The family of a New Jersey high school student who blew the whistle on a teacher who proselytized in class has agreed to an out-of-court settlement with education officials.

Matthew LaClair, a 17-year-old junior at Kearny High School in Kearny, N.J., complained after history teacher David Paszkiewicz told students, “If you reject [Jesus’] gift of salvation, then you know where you belong” and “[Jesus] did everything in his power to make sure that you could go to heaven, so much so that he took your sins on his own body, suffered your pains for you, and he’s saying, ‘Please, accept me, believe.’ If you reject that, you belong in hell.”

Paszkiewicz, a Baptist who serves as youth pastor at his church, also attacked the theory of evolution in class, telling students there were dinosaurs on Noah’s ark.

Weary of the proselytizing, LaClair secretly taped Paszkiewicz’s remarks and presented them to school officials. The officials confronted Paszkiewicz but also took actions that LaClair considered punitive. They broke up Paszkiewicz’s class and sent the students to other teachers. In addition, the school board approved a policy prohibiting students from surreptitiously taping teachers’ lectures.

LaClair complained that he was subsequently harassed by students unhappy about the class break-up. He said he was bullied and made to feel that he had done something wrong.

LaClair’s parents, Paul and Debra LaClair, filed court papers in February, indicating they were proceeding with a lawsuit against the school. But settlement talks were soon under way.

As part of the settlement, teachers and students will receive training on the separation of church and state from the New Jersey regional office of the Anti-Defamation League, reported The New York Times.  

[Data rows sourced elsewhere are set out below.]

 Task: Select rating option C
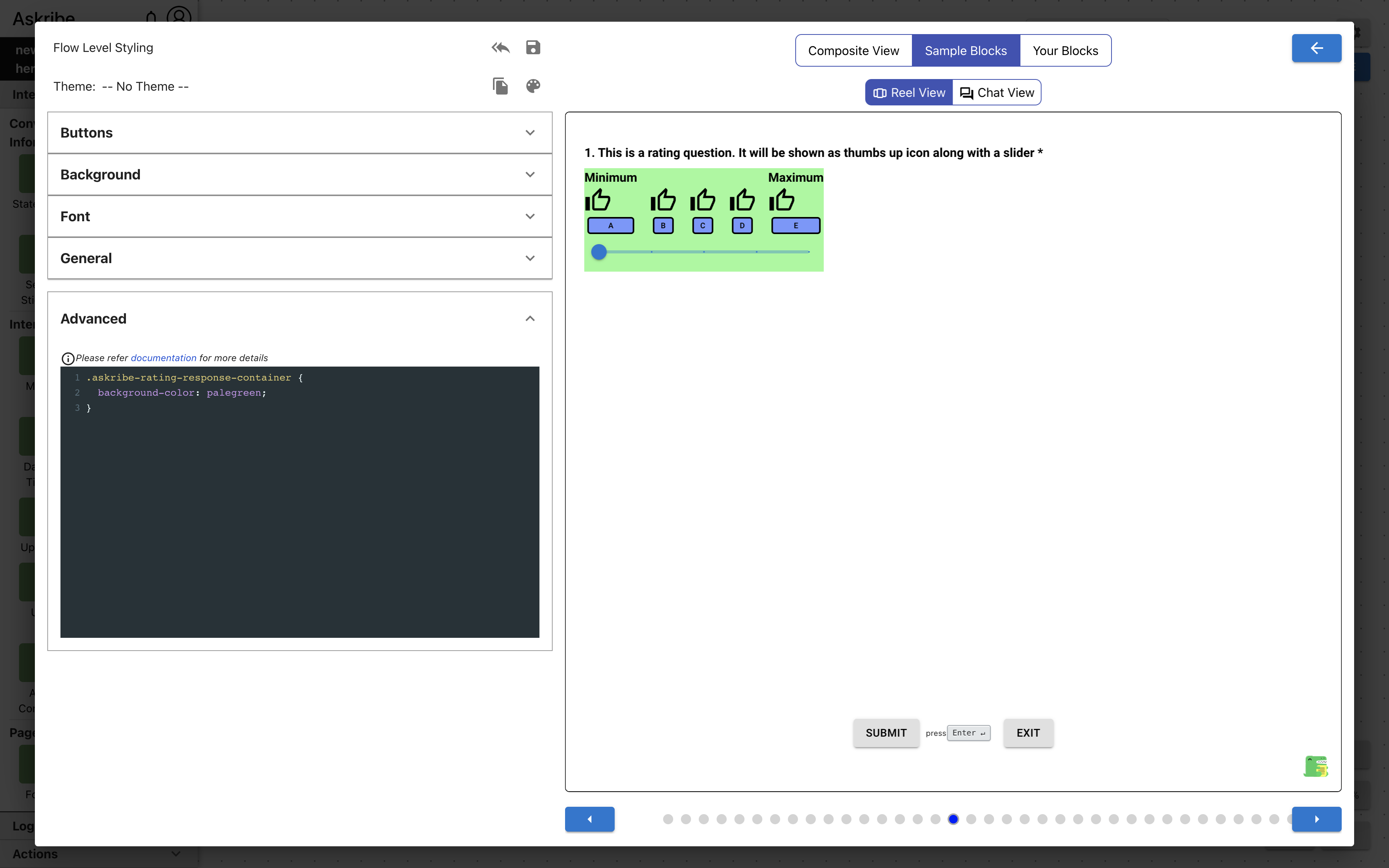click(703, 226)
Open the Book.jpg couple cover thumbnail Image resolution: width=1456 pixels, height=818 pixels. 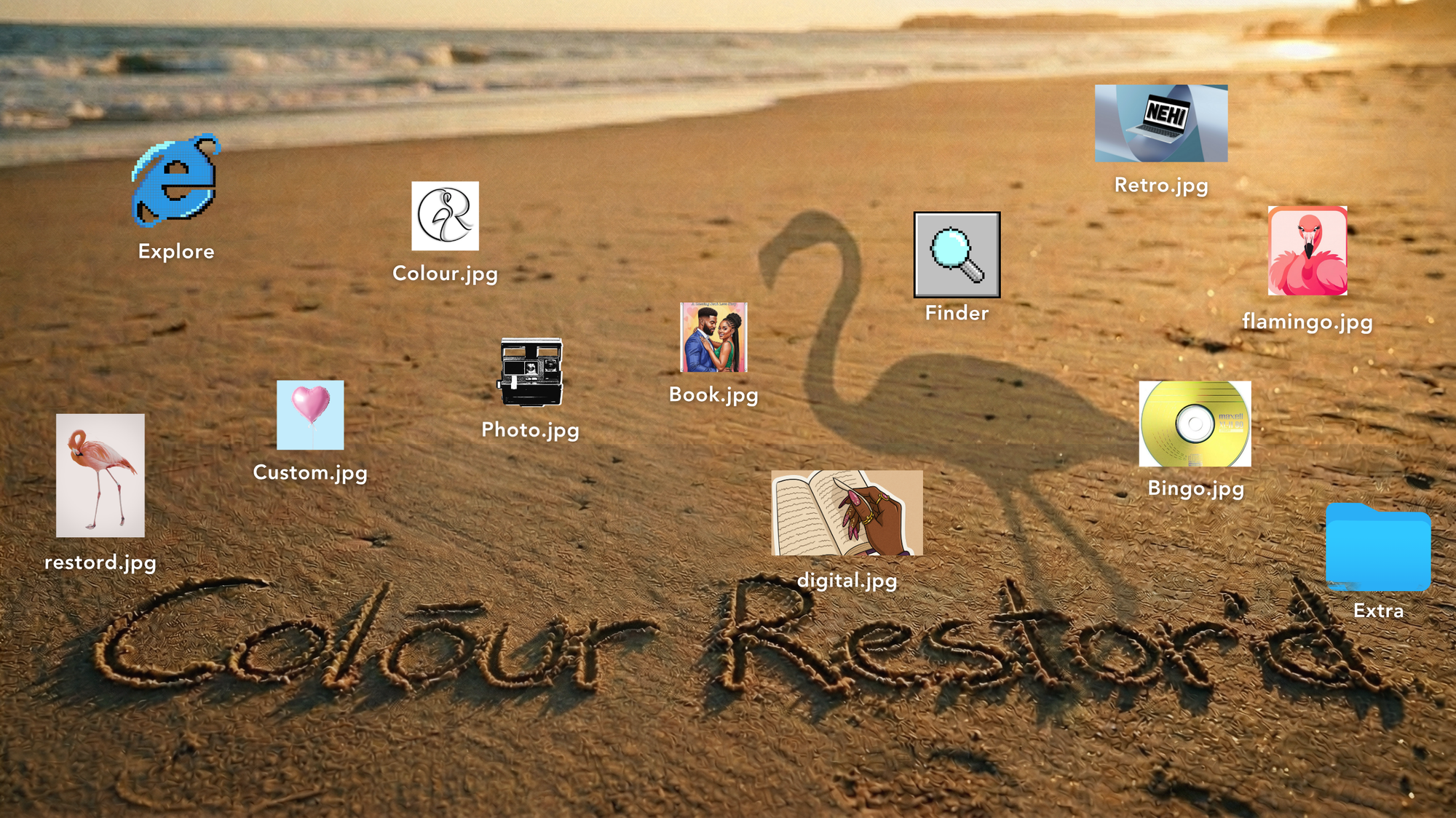tap(713, 338)
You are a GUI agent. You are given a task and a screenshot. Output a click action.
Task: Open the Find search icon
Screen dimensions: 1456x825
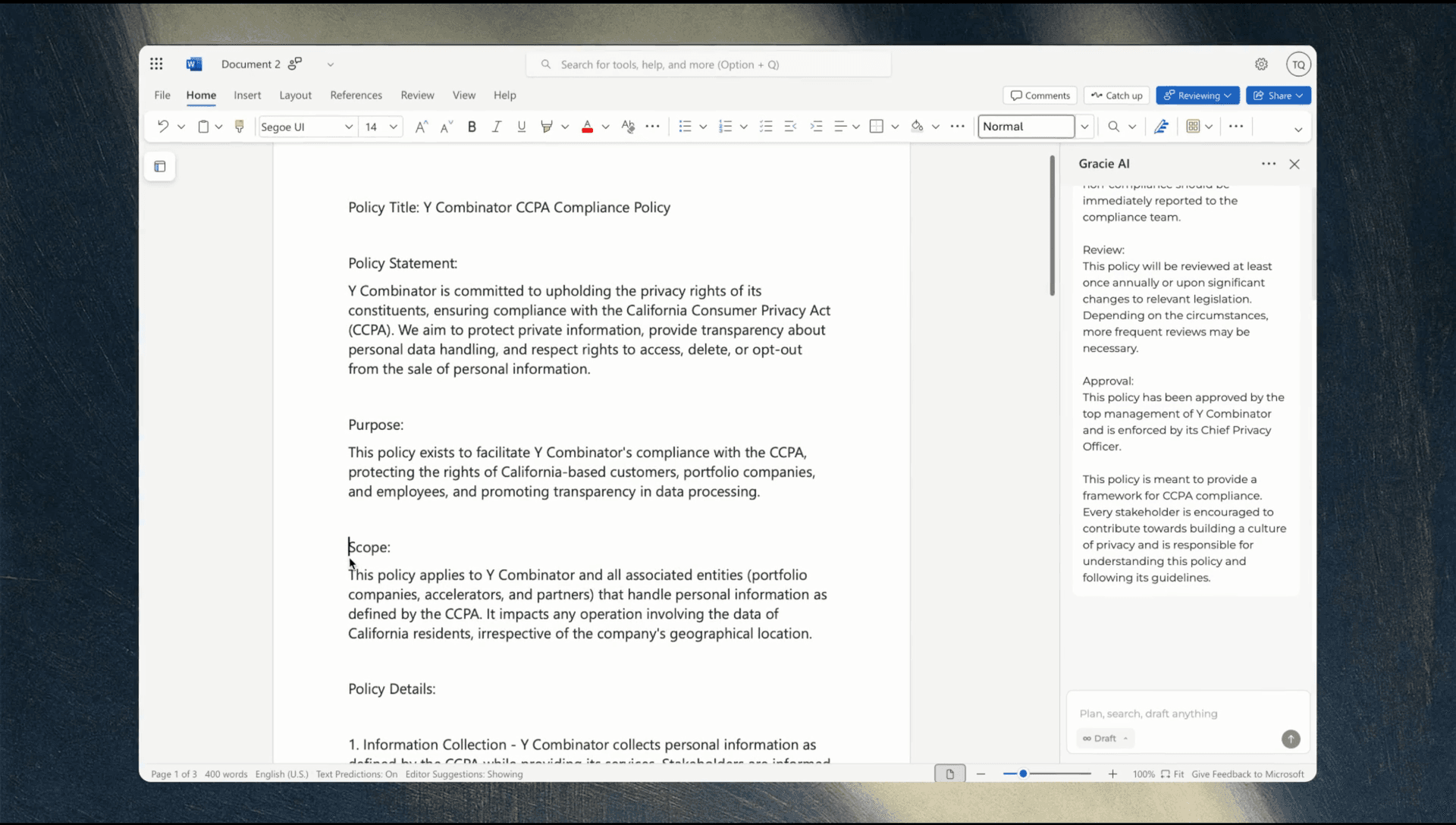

Among topics to be discus­sed is “the distinction between the scientific theory of evolution and the religious doctrine of creationism.”

In addition, the school board will issue a public statement commending LaClair for his “courage and integrity” in bringing the matter to light, and La­Clair’s family will issue a statement com­mending the board. The settlement calls for neither side to admit wrong-doing.

LaClair, who was interviewed by Church & State in March, told The Times that while his personal situation was unpleasant at times, he does not regret standing up to Paszkiewicz.

“I sincerely hope the board and everybody involved possibly learned something from this whole thing,” LaClair said. “[I learned] how hard it can be sometimes to go against the grain, and that a lot of times, even though things may be tough, you still have to go through with it and finish it.”